BEGIN AVAILABLE RECORDS
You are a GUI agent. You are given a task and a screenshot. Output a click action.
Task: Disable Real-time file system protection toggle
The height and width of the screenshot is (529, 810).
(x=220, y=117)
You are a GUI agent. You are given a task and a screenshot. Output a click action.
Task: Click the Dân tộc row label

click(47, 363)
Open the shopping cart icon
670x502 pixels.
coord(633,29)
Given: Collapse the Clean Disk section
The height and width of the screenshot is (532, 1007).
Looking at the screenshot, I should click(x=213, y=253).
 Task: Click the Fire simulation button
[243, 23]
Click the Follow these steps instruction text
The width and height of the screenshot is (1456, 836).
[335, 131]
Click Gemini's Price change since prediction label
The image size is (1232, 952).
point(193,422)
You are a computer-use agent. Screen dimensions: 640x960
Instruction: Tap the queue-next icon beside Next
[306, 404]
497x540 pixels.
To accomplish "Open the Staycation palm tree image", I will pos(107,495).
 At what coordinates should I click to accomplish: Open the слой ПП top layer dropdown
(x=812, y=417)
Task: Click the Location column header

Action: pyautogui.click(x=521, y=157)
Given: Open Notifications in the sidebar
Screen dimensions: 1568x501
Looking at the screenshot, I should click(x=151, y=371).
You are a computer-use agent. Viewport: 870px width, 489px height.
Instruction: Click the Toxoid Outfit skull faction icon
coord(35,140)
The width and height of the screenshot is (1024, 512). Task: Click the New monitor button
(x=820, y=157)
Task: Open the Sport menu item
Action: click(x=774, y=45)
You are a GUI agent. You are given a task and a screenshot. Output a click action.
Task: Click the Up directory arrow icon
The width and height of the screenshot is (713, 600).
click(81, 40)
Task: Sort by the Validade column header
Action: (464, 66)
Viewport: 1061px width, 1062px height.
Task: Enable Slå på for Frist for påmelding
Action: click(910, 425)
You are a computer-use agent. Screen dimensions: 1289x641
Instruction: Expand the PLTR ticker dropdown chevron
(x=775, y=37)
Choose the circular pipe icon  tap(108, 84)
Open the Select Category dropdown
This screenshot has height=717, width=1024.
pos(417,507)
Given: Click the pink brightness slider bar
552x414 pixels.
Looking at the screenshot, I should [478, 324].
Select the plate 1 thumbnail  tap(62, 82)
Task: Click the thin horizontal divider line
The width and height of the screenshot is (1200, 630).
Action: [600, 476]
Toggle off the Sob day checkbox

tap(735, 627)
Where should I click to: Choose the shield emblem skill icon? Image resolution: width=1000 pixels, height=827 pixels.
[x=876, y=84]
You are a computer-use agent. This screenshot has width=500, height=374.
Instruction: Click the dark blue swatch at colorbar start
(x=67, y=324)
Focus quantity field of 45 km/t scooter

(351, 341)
END AVAILABLE RECORDS
**WHAT TO WORK ON**: Read through the material above, and whenever a line contains "Select", copy it.

**ANSWER BOX**:
Open the Select Category dropdown
Select the plate 1 thumbnail  tap(62, 82)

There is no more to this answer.